#### Your task
Please set out each line below exactly as it stands, without the images.

===== Given information

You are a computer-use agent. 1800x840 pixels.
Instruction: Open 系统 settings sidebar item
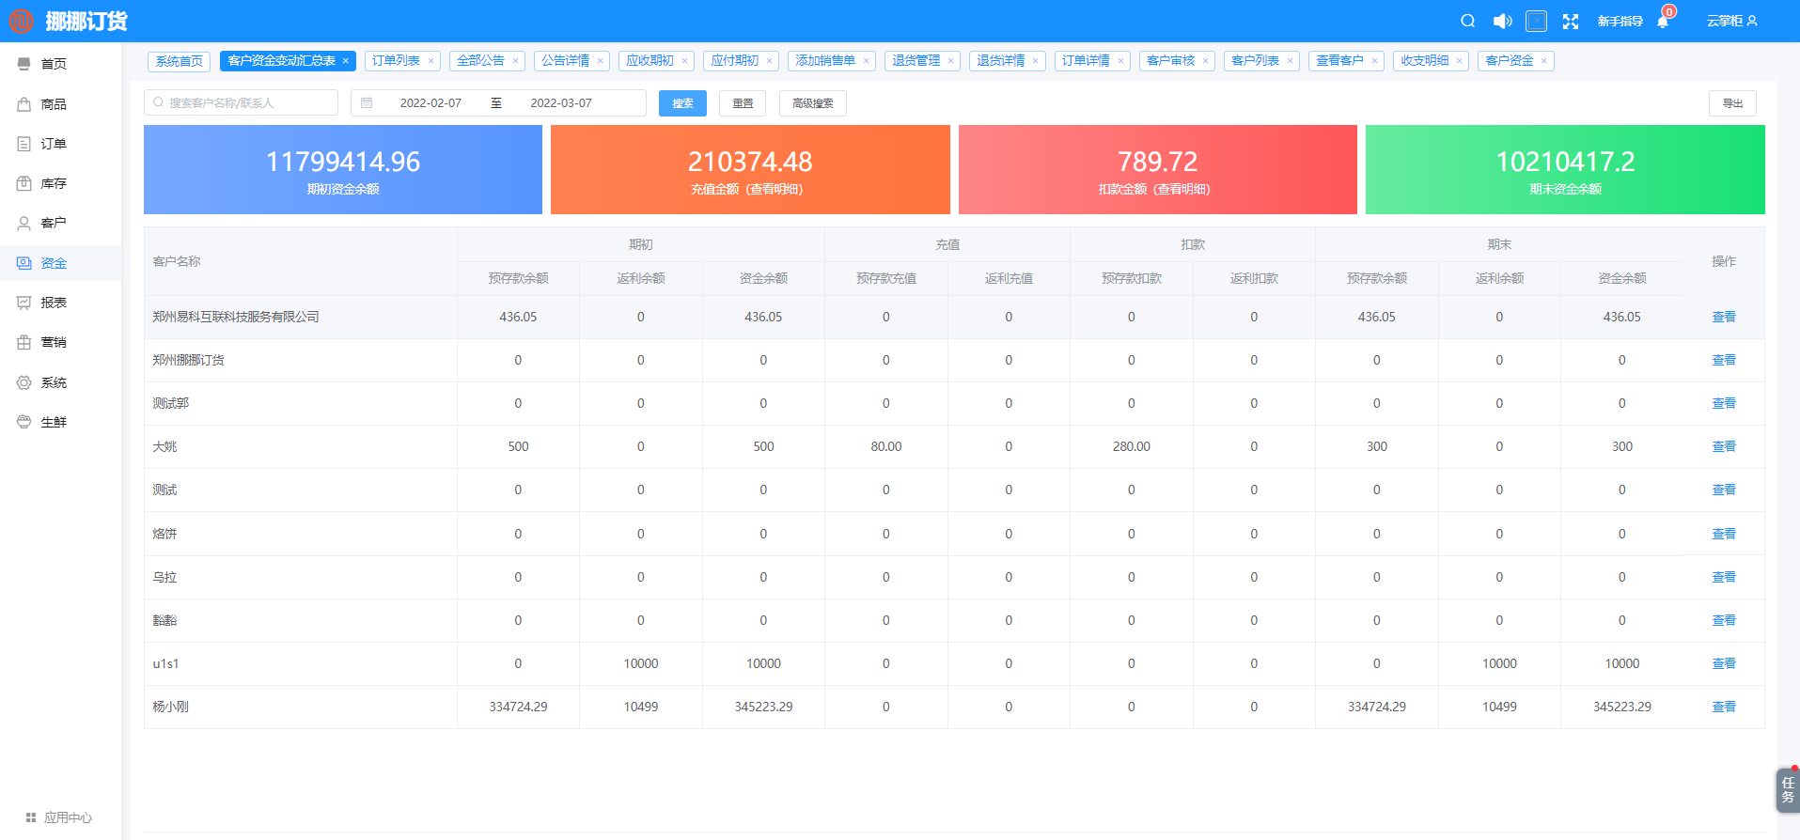[x=54, y=382]
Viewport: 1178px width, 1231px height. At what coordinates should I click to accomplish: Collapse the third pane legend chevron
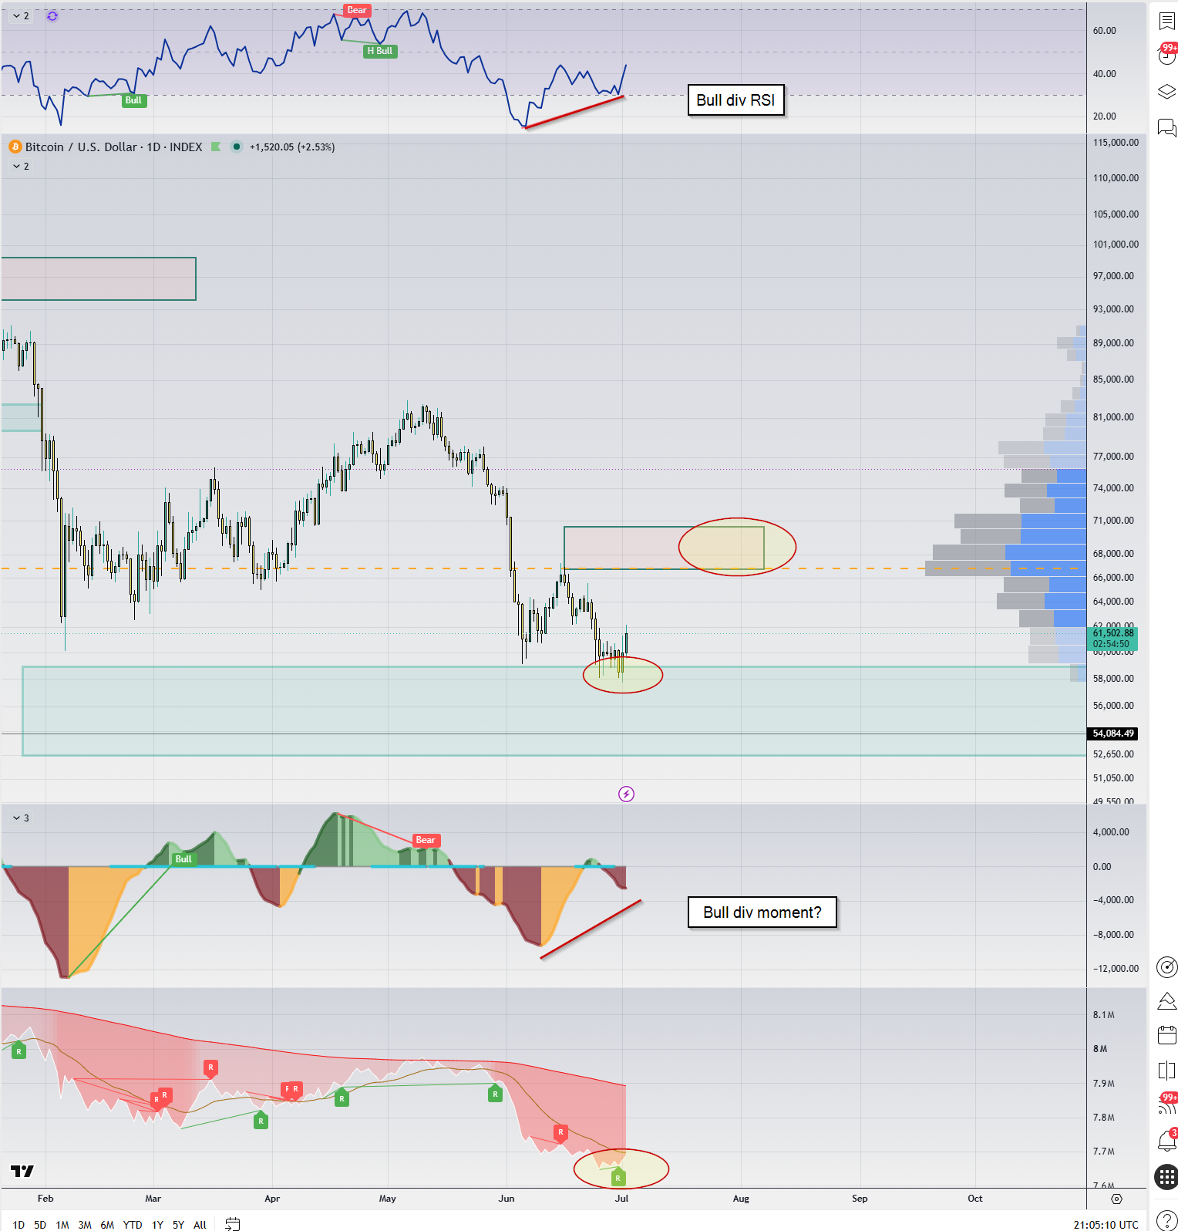[x=16, y=818]
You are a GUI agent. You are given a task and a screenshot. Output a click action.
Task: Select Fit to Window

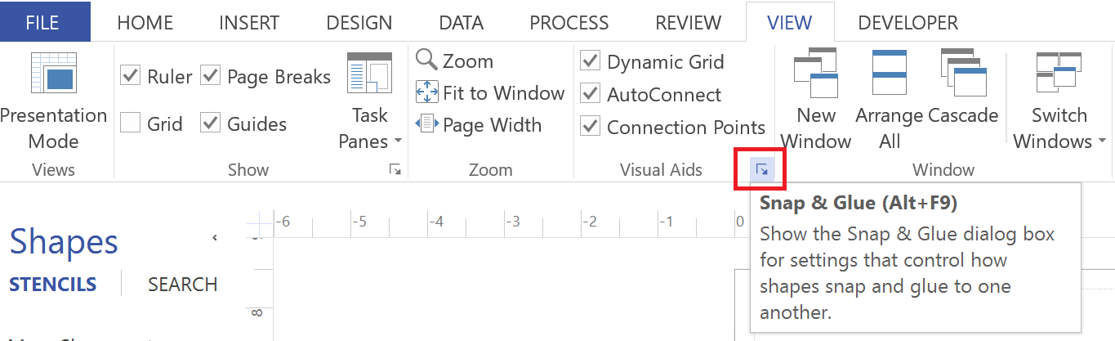[x=490, y=92]
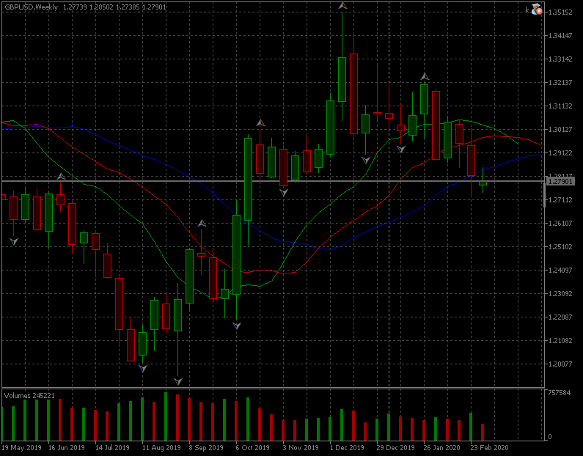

==========

#### Result of the task
You are a computer-use agent. 1800x840 pixels.
Instruction: Open 系统 settings sidebar item
[x=54, y=382]
Viewport: 1178px width, 1231px height. At what coordinates should I click to accomplish: Collapse the third pane legend chevron
[x=16, y=818]
You are a GUI agent. You are given a task and a screenshot. Output a click action.
Task: Select Fit to Window

[x=490, y=92]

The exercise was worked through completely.